**Your goal:** Tally the lines in the records below that contain the string "coordinates", and give only that number.
=== Extracted material ===
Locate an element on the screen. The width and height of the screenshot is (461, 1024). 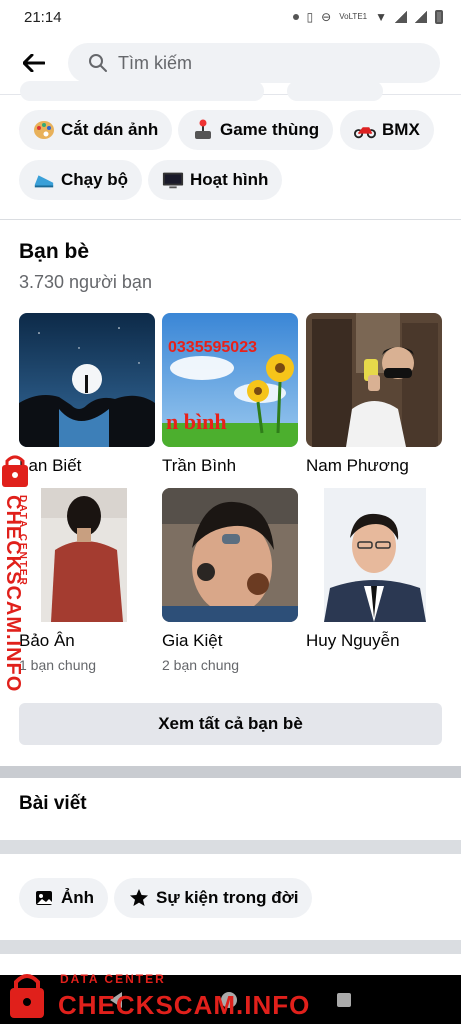
search-placeholder: Tìm kiếm is located at coordinates (155, 62).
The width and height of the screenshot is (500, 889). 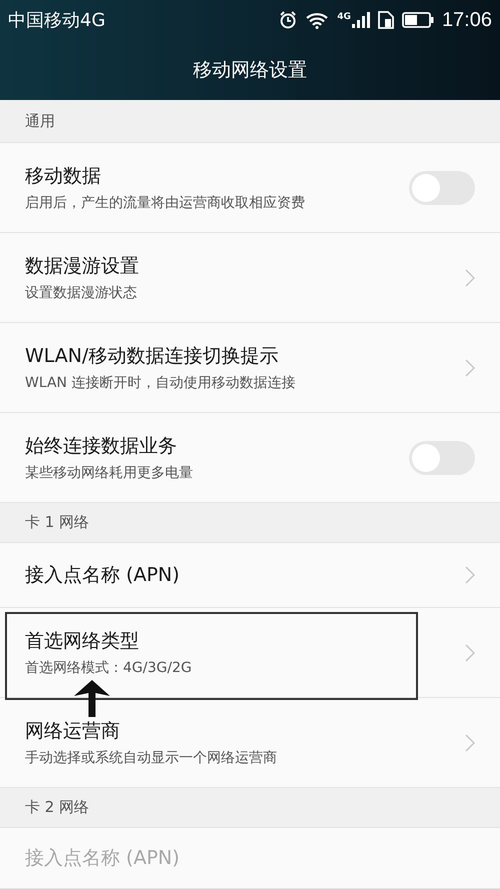 I want to click on setting-description: WLAN 连接断开时，自动使用移动数据连接, so click(x=160, y=383).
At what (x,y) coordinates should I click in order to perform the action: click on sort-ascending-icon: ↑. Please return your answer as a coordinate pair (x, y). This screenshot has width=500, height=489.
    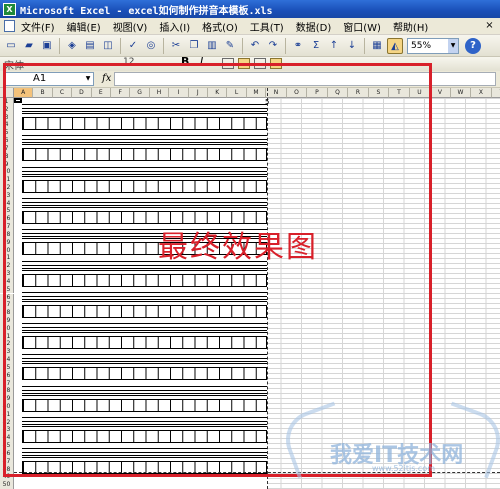
    Looking at the image, I should click on (334, 46).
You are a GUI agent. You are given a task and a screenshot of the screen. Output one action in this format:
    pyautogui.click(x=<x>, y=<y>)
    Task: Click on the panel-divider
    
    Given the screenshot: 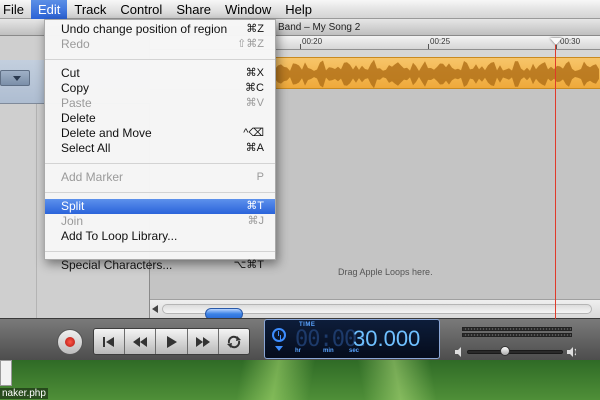 What is the action you would take?
    pyautogui.click(x=36, y=211)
===
**Response to the exercise:** 2